1) Paris: The original city of love – Paris has it all – take a romantic cruise along the Seine, admire priceless works of art at the Louvre and enjoy some French cuisine – just don’t go overboard on the garlic (or take some mints).
2) Venice: Giving Paris a run for its money, what’s not to like about Venice – city of history, culture and all against a backdrop of fabulous food. Plus, if you want a rest from all those carbs then you can always grab a Cornetto whilst on a gondola and sing into the sunset.
3) Amsterdam: Famous for (ahem) lots of things, there’s something for everyone in Amsterdam. But the city isn’t just about bars, red lights and hedonism, there’s a cultural side too – there are the 400-year-old canals and waterways that meander through the city; the Van Gogh museum and of course – tulips; and you can find lots of them at the Bloemenmarkt (flower market).
4) Prague: Not just for stag weekends you know, it’s also where ‘Good King Wenceslas’ came from. Prague, is a city of ancient culture, with the first permanent communities settling in 4000BC. So, take the time to stroll along the medieval Charles Bridge (named after Charles IV and constructed in 1357) and enjoy the unique architecture of the Old Town.
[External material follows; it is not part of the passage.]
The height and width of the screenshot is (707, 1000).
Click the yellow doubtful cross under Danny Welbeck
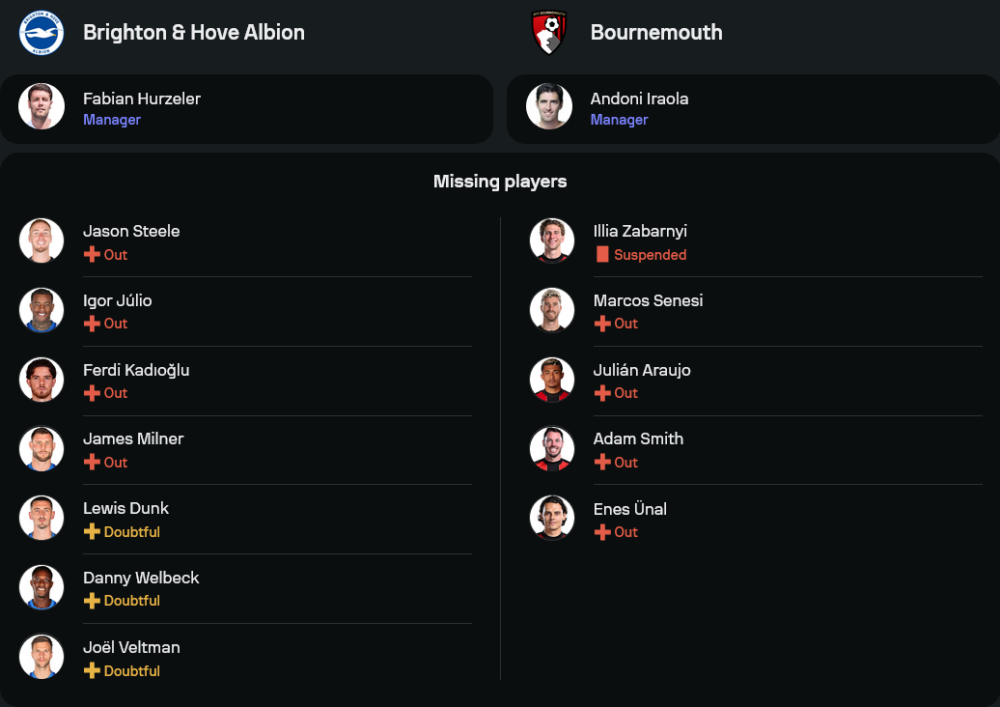92,601
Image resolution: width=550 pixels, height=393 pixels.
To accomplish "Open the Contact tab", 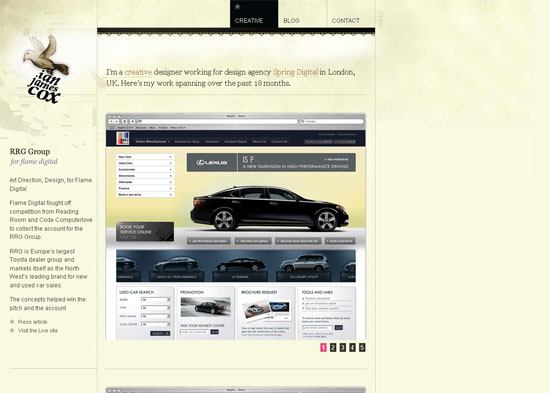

5) Vienna: With 110 free museums, you can’t ever say you’re bored in Vienna but if you want to take a break from highbrow, then why not bag a bargain at the flea market, open on Saturdays. Or if its food that gets your heart racing, indulge in the Naschmarkt – the largest open air food market in the city. And if you’ve got a head for heights, take in the city from above on the Riesenrad (giant ferris wheel); built in 1896 to commemorate the 50th anniversary of Emperor Franz Joseph’s coronation by the same bloke that built the one in Blackpool (Walter Bassett).
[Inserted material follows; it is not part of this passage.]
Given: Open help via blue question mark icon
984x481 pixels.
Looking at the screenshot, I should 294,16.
6) London: Let’s not forget our own capital city; London has just as much to offer as her European cousins. Shop till you drop, visit one of the numerous free museums or take a turn on the London Eye. But if you want to head off the beaten track and try something that’ll make your loved one hold your hand even tighter; then head to The Clink Museum built on the site of the Clink Prison, where you can find out all about the gory past of Britain’s oldest jail dating back to 1144.
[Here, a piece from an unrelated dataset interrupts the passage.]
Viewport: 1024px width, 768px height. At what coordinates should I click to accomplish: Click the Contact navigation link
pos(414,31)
7) Edinburgh: It’s been Scotland’s capital since 1437 and there are lots of things to see and do (even better, a lot of them are free). Visit the 72 acre Royal Botanic Gardens – because nothing says ‘love’ like strolling through blossom trees. Or if romantic walks are just too much of an eye-rolling cliché, then try one of the numerous cycle rides around the city. You can also visit the seaside along the Edinburgh coastline (although we can’t promise how romantic you’ll feel in your thermals on a Scottish beach in February).
8) Oxford: If you want to see where clever people go to study then where better than Oxford (or Cambridge – we’re not taking sides). Oxford’s the place to go to see lots of old, beautiful churches. It’s also home to the famous Bodleian Library, which houses every book officially registered and published in England and now has more than 9 million of them.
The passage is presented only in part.